#### What is needed:
From the line that holds "Start a new chat with compose icon" to the end of the records, reproduce every line exactly. No pictures.

○ ○ ○

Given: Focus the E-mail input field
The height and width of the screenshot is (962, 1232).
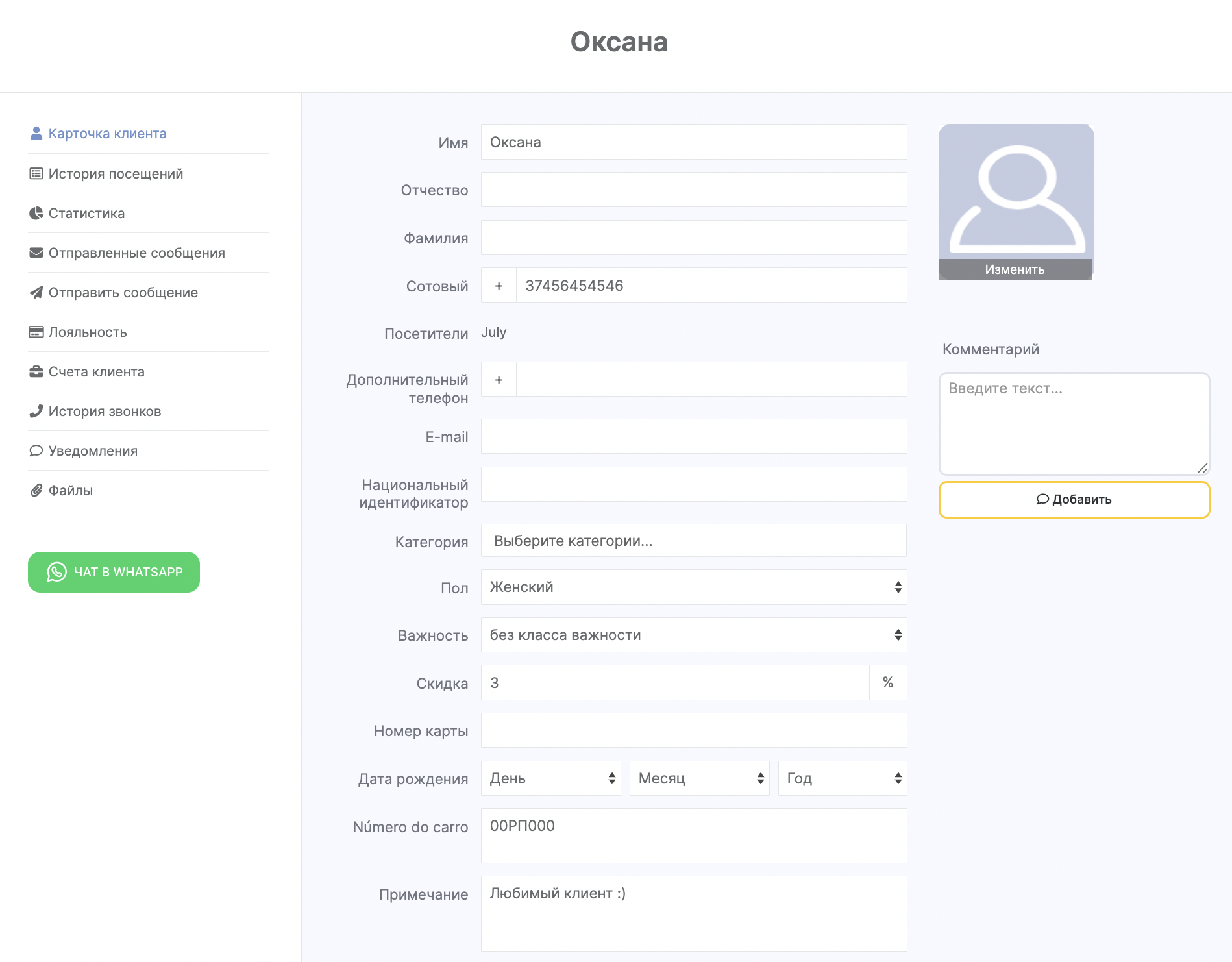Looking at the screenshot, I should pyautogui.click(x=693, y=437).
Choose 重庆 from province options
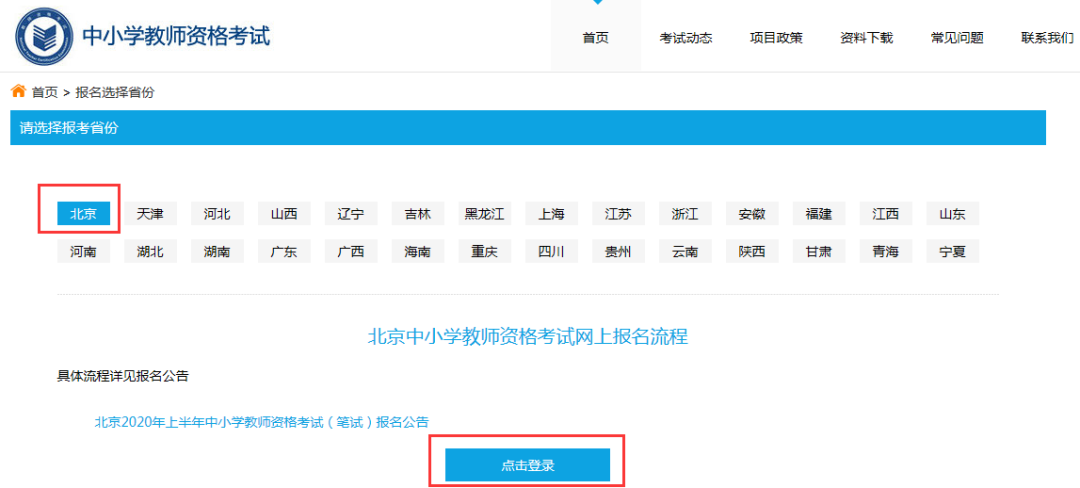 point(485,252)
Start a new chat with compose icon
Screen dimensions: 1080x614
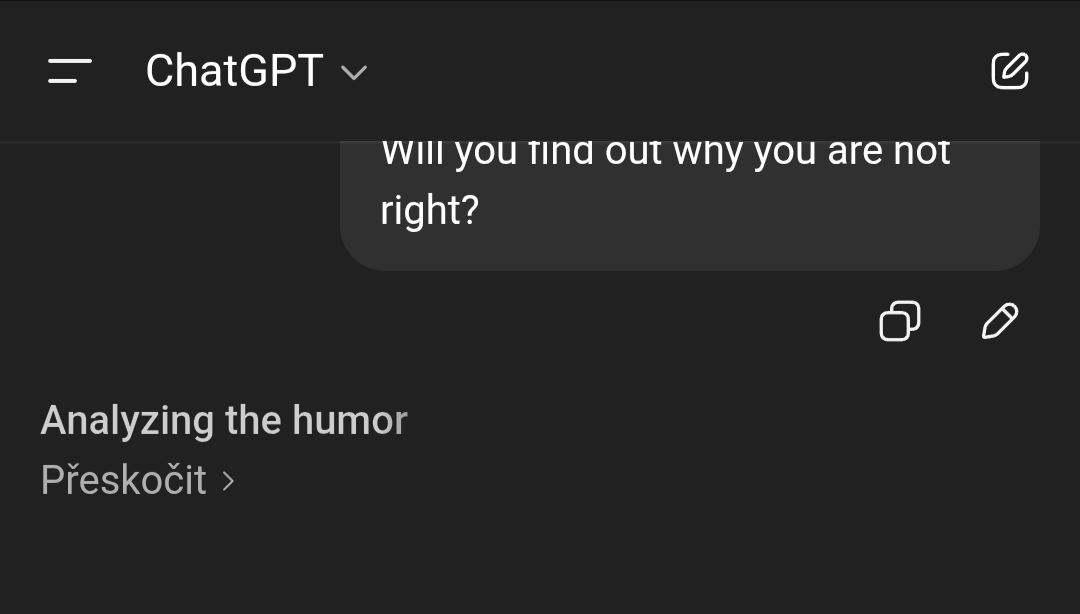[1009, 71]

○ ○ ○

#### Response area:
Start a new chat with compose icon
Screen dimensions: 1080x614
[1009, 71]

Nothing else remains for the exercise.